This implementation assumes that two classes exist for complex numbers, corresponding to their two natural representations:

  • ComplexRI constructs a complex number from real and imaginary parts.
  • ComplexMA constructs a complex number from a magnitude and angle.

Interfaces. Object attributes, which are a form of message passing, allows different data types to respond to the same message in different ways. A shared set of messages that elicit similar behavior from different classes is a powerful method of abstraction. An interface is a set of shared attribute names, along with a specification of their behavior. In the case of complex numbers, the interface needed to implement arithmetic consists of four attributes: real, imag, magnitude, and angle.

For complex arithmetic to be correct, these attributes must be consistent. That is, the rectangular coordinates (real, imag) and the polar coordinates (magnitude, angle) must describe the same point on the complex plane. The Complex class implicitly defines this interface by determining how these attributes are used to add and mul complex numbers.

Properties.

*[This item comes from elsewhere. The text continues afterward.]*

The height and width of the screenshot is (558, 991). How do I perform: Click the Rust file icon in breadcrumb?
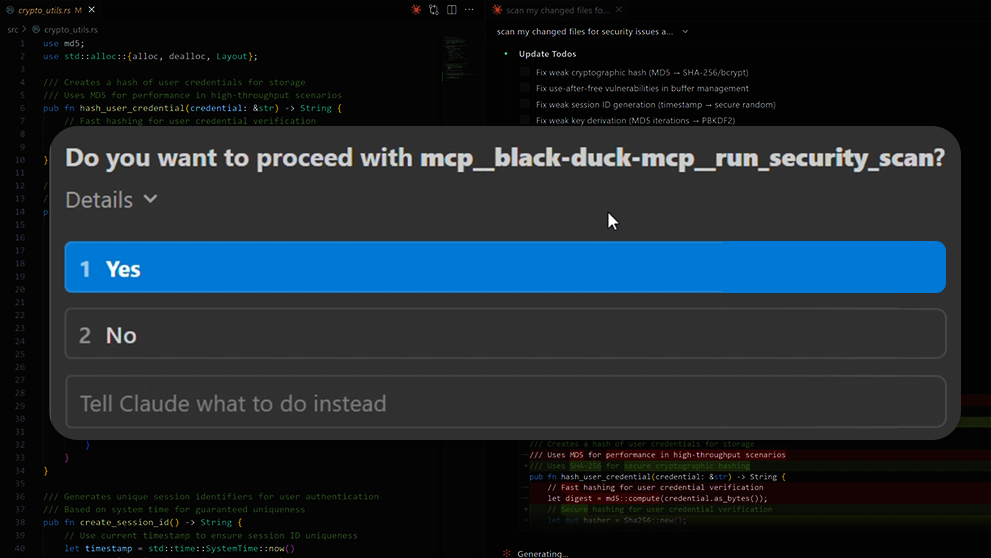[34, 30]
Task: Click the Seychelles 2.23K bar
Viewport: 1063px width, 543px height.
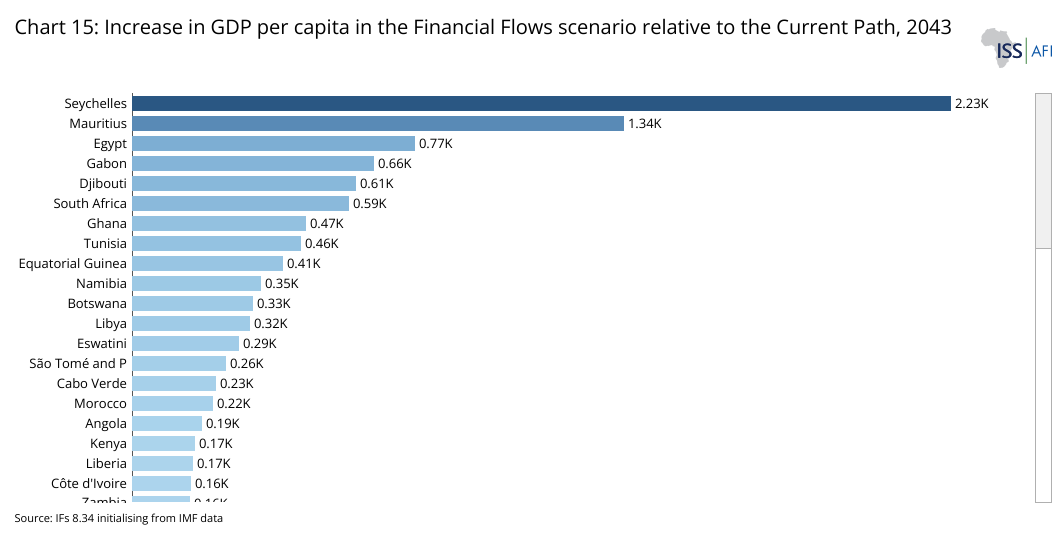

The requirement that two or more attribute values maintain a fixed relationship with each other is a new problem. One solution is to store attribute values for only one representation and compute the other representation whenever it is needed.

Python has a simple feature for computing attributes on the fly from zero-argument functions. The @property decorator allows functions to be called without call expression syntax (parentheses following an expression). The ComplexRI class stores real and imag attributes and computes magnitude and angle on demand.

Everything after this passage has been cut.